§ **SUPPLIED INFORMATION**:

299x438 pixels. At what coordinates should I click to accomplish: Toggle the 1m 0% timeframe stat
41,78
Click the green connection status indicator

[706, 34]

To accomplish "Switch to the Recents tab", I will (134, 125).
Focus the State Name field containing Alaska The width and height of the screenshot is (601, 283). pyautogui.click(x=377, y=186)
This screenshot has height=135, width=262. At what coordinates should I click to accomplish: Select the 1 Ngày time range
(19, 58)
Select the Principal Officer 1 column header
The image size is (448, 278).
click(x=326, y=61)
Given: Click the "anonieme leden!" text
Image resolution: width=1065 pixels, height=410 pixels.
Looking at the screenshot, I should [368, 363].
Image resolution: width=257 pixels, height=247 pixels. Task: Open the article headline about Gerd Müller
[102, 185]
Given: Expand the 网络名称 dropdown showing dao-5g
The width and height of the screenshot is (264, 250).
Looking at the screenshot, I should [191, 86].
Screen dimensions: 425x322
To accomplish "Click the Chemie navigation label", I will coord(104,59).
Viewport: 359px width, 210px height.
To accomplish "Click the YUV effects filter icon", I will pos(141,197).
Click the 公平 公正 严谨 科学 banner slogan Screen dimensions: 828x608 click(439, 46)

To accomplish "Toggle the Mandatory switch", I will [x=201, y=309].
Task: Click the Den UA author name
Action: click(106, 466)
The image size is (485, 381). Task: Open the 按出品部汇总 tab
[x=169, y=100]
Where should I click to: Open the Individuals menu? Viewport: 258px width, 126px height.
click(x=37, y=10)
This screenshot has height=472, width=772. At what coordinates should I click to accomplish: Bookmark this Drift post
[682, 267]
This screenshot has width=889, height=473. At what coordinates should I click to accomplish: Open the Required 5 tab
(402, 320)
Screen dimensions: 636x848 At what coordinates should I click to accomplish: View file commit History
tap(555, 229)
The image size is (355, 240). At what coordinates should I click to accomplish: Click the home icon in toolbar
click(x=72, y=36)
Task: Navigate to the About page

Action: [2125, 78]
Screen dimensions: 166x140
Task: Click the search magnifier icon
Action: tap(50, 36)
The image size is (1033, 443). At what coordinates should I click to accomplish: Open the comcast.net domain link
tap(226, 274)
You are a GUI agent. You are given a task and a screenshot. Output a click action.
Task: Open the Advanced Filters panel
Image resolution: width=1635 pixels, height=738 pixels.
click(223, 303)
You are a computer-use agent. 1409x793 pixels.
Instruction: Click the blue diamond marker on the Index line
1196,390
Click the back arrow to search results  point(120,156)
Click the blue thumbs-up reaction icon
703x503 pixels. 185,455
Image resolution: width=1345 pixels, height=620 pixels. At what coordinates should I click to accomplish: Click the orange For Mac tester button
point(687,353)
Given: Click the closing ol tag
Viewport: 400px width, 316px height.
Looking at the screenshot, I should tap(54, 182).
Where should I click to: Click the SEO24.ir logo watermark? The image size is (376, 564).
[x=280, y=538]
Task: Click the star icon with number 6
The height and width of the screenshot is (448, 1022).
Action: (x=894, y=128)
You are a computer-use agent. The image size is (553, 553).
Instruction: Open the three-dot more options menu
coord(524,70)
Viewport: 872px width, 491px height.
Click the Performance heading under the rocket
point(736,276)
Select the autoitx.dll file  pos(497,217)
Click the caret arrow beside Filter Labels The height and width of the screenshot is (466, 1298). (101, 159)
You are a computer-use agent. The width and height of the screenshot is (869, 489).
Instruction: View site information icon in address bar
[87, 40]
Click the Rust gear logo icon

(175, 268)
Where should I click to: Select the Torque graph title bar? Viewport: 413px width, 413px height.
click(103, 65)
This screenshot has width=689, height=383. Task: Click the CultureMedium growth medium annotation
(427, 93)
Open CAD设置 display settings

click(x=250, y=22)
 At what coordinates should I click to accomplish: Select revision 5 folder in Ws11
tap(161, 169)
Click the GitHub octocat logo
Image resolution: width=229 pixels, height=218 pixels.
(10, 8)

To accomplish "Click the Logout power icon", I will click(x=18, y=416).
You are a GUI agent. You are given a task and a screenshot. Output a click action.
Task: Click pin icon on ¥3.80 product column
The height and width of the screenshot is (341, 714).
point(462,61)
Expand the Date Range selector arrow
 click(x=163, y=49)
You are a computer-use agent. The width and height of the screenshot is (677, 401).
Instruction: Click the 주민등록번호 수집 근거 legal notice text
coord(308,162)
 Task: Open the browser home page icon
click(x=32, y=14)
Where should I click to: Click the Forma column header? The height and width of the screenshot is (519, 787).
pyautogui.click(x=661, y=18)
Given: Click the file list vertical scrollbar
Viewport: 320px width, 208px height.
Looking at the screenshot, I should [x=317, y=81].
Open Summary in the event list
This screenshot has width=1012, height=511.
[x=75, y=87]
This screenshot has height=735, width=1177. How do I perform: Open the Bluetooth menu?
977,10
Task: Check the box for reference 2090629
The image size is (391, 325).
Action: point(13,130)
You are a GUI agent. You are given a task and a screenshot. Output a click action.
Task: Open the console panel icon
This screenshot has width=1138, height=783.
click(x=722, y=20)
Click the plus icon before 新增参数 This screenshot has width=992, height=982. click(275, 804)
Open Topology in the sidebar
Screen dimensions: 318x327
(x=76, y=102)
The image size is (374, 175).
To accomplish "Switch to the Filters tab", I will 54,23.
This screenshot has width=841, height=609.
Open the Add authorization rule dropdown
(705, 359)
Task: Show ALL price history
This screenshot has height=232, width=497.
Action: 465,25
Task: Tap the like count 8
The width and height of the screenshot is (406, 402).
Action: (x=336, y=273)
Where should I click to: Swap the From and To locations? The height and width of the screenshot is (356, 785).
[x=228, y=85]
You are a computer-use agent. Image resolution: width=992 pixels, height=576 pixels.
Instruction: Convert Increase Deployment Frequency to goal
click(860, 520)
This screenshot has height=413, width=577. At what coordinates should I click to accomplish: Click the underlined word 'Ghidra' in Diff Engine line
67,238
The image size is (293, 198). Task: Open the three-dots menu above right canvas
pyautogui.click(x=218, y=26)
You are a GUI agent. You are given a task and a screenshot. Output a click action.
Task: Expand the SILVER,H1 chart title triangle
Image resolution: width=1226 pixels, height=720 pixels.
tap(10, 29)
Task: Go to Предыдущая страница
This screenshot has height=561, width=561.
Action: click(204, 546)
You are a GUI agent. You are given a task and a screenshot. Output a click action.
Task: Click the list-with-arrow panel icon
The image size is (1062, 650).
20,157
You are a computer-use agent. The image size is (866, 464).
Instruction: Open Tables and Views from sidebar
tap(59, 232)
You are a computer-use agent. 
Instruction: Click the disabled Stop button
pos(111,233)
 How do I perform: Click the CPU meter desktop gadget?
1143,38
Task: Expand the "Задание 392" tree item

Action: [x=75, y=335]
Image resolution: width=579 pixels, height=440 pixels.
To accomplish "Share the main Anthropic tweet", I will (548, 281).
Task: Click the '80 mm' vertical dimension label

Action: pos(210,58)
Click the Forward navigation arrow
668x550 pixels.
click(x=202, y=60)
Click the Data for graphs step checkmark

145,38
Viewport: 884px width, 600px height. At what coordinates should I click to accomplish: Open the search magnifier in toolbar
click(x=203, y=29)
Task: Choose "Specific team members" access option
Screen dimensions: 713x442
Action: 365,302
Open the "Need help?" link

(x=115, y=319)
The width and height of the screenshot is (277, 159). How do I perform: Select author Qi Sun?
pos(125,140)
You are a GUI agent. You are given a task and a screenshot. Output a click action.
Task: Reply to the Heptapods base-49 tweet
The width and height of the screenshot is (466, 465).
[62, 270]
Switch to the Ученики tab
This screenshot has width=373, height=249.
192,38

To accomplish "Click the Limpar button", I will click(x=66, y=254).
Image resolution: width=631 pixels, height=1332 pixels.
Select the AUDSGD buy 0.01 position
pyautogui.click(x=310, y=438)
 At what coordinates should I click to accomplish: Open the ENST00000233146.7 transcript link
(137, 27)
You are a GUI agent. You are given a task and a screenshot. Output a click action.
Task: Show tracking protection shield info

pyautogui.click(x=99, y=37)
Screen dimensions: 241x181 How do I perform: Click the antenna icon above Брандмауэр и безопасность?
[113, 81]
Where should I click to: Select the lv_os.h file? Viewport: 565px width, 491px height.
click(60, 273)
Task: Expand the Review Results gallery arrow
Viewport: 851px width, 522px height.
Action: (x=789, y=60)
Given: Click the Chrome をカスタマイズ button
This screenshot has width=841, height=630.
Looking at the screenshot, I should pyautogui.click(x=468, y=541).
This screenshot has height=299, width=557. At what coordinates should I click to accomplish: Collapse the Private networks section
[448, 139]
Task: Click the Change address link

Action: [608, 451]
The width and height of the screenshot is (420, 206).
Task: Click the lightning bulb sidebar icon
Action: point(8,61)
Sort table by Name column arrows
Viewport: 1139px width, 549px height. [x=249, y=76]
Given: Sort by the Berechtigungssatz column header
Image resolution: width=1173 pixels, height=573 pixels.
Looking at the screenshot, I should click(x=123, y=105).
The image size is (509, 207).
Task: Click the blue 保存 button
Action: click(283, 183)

§ **WHAT IS BEING ASKED**: Filter the records for lines holding the string "navigation". Copy each one.

§ **ANSWER TO THE EXERCISE**:
To accomplish "Click the Chemie navigation label", I will coord(104,59).
Click the Forward navigation arrow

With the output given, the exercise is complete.